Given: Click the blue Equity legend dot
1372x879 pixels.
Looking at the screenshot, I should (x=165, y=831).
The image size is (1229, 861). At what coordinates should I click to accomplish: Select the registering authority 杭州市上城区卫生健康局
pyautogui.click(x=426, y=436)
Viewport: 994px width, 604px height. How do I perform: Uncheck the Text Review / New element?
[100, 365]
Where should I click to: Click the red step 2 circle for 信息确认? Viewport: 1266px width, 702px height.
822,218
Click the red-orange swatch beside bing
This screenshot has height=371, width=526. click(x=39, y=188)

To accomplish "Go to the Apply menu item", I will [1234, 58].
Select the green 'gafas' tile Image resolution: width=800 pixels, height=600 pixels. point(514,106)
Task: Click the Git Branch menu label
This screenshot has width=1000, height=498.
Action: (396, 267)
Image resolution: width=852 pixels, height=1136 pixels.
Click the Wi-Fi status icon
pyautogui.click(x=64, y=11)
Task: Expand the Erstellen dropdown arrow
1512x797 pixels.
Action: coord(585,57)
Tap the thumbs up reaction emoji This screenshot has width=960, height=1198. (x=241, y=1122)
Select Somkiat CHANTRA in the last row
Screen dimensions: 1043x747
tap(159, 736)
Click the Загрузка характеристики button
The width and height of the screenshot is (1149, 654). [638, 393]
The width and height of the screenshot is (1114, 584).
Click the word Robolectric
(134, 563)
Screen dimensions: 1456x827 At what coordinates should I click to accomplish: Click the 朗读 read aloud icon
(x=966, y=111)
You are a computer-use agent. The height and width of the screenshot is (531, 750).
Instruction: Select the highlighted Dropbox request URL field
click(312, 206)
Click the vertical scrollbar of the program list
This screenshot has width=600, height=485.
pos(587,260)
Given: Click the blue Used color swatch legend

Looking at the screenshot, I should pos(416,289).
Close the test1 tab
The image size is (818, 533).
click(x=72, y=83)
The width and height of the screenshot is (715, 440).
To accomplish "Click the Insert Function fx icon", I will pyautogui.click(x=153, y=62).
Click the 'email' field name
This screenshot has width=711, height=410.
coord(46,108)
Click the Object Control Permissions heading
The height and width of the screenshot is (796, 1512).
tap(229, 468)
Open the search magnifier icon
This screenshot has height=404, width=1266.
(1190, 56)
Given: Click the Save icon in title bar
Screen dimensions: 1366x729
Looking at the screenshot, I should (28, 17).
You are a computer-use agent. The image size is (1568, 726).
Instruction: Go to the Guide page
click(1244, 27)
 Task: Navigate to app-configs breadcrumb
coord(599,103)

■ Task directions
Output the data exactly, in full.

■ Task response
Given: Click the blue Equity legend dot
1372x879 pixels.
Looking at the screenshot, I should (x=165, y=831).
The image size is (1229, 861). At what coordinates should I click to accomplish: Select the registering authority 杭州市上城区卫生健康局
pyautogui.click(x=426, y=436)
Viewport: 994px width, 604px height. How do I perform: Uncheck the Text Review / New element?
[100, 365]
Where should I click to: Click the red step 2 circle for 信息确认? Viewport: 1266px width, 702px height.
822,218
Click the red-orange swatch beside bing
This screenshot has height=371, width=526. click(x=39, y=188)

To accomplish "Go to the Apply menu item", I will [1234, 58].
Select the green 'gafas' tile Image resolution: width=800 pixels, height=600 pixels. point(514,106)
Task: Click the Git Branch menu label
This screenshot has width=1000, height=498.
Action: (396, 267)
Image resolution: width=852 pixels, height=1136 pixels.
Click the Wi-Fi status icon
pyautogui.click(x=64, y=11)
Task: Expand the Erstellen dropdown arrow
1512x797 pixels.
Action: coord(585,57)
Tap the thumbs up reaction emoji This screenshot has width=960, height=1198. (x=241, y=1122)
Select Somkiat CHANTRA in the last row
Screen dimensions: 1043x747
tap(159, 736)
Click the Загрузка характеристики button
The width and height of the screenshot is (1149, 654). [638, 393]
The width and height of the screenshot is (1114, 584).
Click the word Robolectric
(134, 563)
Screen dimensions: 1456x827 At what coordinates should I click to accomplish: Click the 朗读 read aloud icon
(x=966, y=111)
You are a computer-use agent. The height and width of the screenshot is (531, 750).
Instruction: Select the highlighted Dropbox request URL field
click(312, 206)
Click the vertical scrollbar of the program list
This screenshot has width=600, height=485.
pos(587,260)
Given: Click the blue Used color swatch legend

Looking at the screenshot, I should pos(416,289).
Close the test1 tab
The image size is (818, 533).
click(x=72, y=83)
The width and height of the screenshot is (715, 440).
To accomplish "Click the Insert Function fx icon", I will pyautogui.click(x=153, y=62).
Click the 'email' field name
This screenshot has width=711, height=410.
coord(46,108)
Click the Object Control Permissions heading
The height and width of the screenshot is (796, 1512).
tap(229, 468)
Open the search magnifier icon
This screenshot has height=404, width=1266.
(1190, 56)
Given: Click the Save icon in title bar
Screen dimensions: 1366x729
Looking at the screenshot, I should (28, 17).
You are a computer-use agent. The image size is (1568, 726).
Instruction: Go to the Guide page
click(1244, 27)
 Task: Navigate to app-configs breadcrumb
coord(599,103)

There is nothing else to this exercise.